The Department of Revenue recently found that Massachusetts has roughly 200 tax credits, deductions, and exemptions, covering things like funeral items and cement mixers and costing the state more than $26 billion in revenue a year - or $4 billion more than it collects. In most cases, a tax deduction or credit allows taxpayers to pay less in state taxes than they otherwise would.
“There’s a suspicion that we’ve got too many’’ exemptions, said Jay Gonzalez, the state’s secretary of administration and finance, who chairs the task force. “The exception exceeds the rule.’’
Supporters of tax breaks, which often target particular industries, argue they can attract businesses, encourage expansion, and create jobs. Typically, economists favor simpler tax systems with fewer special provisions and lower rates as more efficient and less likely to encourage people to contort their behavior to take advantage of a deduction.
“If you have a system with lots of tax deductions, people are going to waste a lot of time and effort trying to fit into those special provisions,’’ said Mark Robyn, an economist with the Tax Foundation in Washington.
But some observers say Massachusetts has far fewer tax breaks than it seems at first glance. Some are common deductions that most taxpayers take for granted, such as the standard deduction for individuals or couples on annual income tax returns.
Sales tax exemptions for real estate transactions and most services, such as Internet access or legal help, account for about half of the $26 billion the state forgoes through various tax breaks. There is another $1 billion in sales tax exemptions for liquor, fuel, and hotel rooms, because they are typically covered by taxes specific to those things.
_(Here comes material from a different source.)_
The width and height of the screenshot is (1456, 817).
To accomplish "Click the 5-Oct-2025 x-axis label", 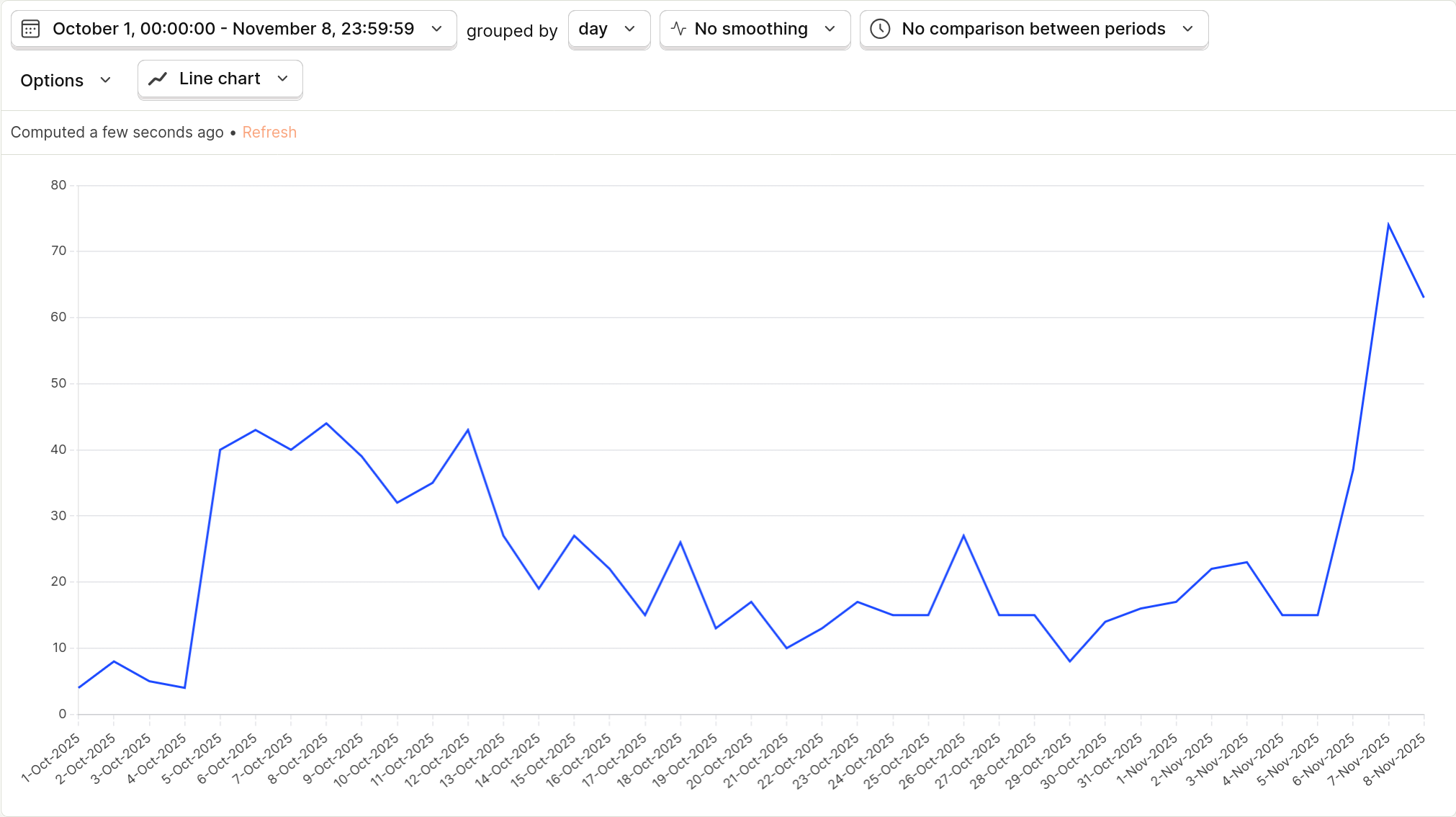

“The idea that there are $26 billion in giveaways is unrealistic,’’ said Joe Donovan, a tax attorney with the Boston law firm Sullivan & Worcester.
The push to simplify the Massachusetts tax code mirrors similar efforts at the national level to eliminate many deductions and lower tax rates. President Obama and all the Republican presidential candidates have issued proposals to overhaul the tax code, though few observers expect Congress to make major changes this year.
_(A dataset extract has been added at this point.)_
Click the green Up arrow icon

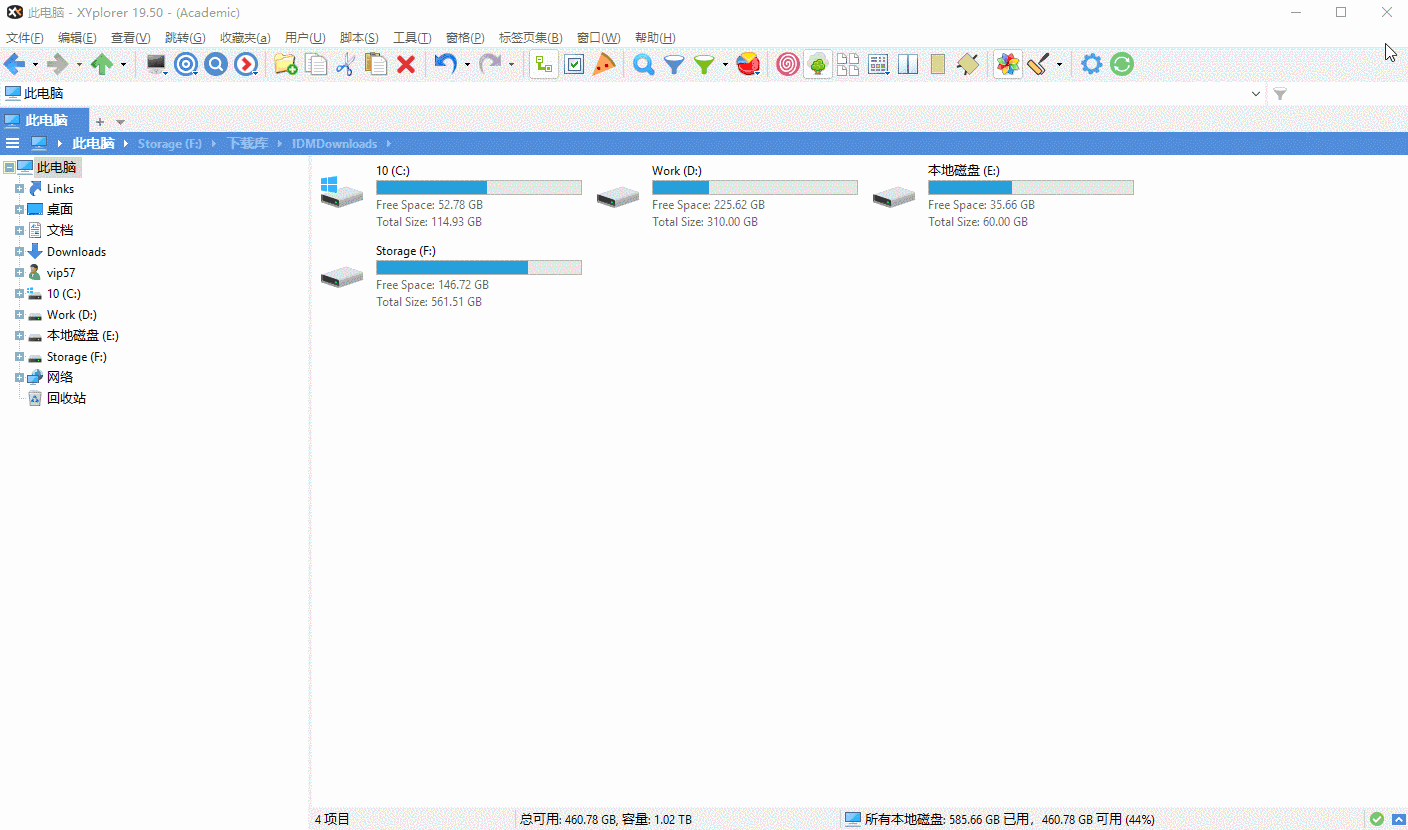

In Massachusetts, officials say the number of special-interest tax breaks has grown over the years because it is often politically easier to give a group a tax break rather than to allocate money for it in the state budget. The reason: Reducing taxes is usually more popular than increasing spending.
Once a tax break is adopted, it is difficult to remove because lawmakers don’t have to renew it every year in the state budget. In addition, each tax break typically has strong proponents who will fight any repeal effort.
The aviation industry, for instance, blocked efforts to repeal a sales tax exemption on aircraft parts, arguing aircraft owners could fly to other states to repair their planes. The movie industry blocked an effort to reduce the size of the film subsidy program in 2010, arguing that it boosts tourism and creates jobs - though the Revenue Department found that the program has cost $142,000 per job for state residents.
State Representative Jay Kaufman, cochairman of the Legislature’s Joint Committee on Revenue, said he is optimistic the state will eliminate some tax breaks, since there is growing agreement there are too many.
“I would be surprised if we didn’t have tangible results within a year,’’ said Kaufman, a Lexington Democrat and member of the tax commission. “I think it’s going to take some leadership and political will.’’
Kaufman and other policy makers argue that many of the tax breaks complicate the tax code and give some taxpayers unfair advantages.
For example, if you need a new engine for your car, you will pay sales taxes on the parts. But if you replace the engine for your private jet, that is tax-exempt. Buy a hand-packed pint of Rocky Road in an ice cream parlor, and you will pay the sales tax. Buy the same pint at a grocery store, and you skip the tax.
Film a television commercial for a new beer and the state will pick up as much a quarter of the production tab. But make a radio commercial for the ale, and you won’t get any state aid.
“It doesn’t make any sense whatsoever,’’ Kaufman said. “I defy anyone to read the list of exemptions [in the tax code] and come up with some logic for it.’’
The state could potentially use the savings from eliminating deductions to lower overall tax rates, something many business groups and tax watchdogs favor. The state could also keep some of the additional revenue to fund education, transportation, public health, and other programs, Kaufman said.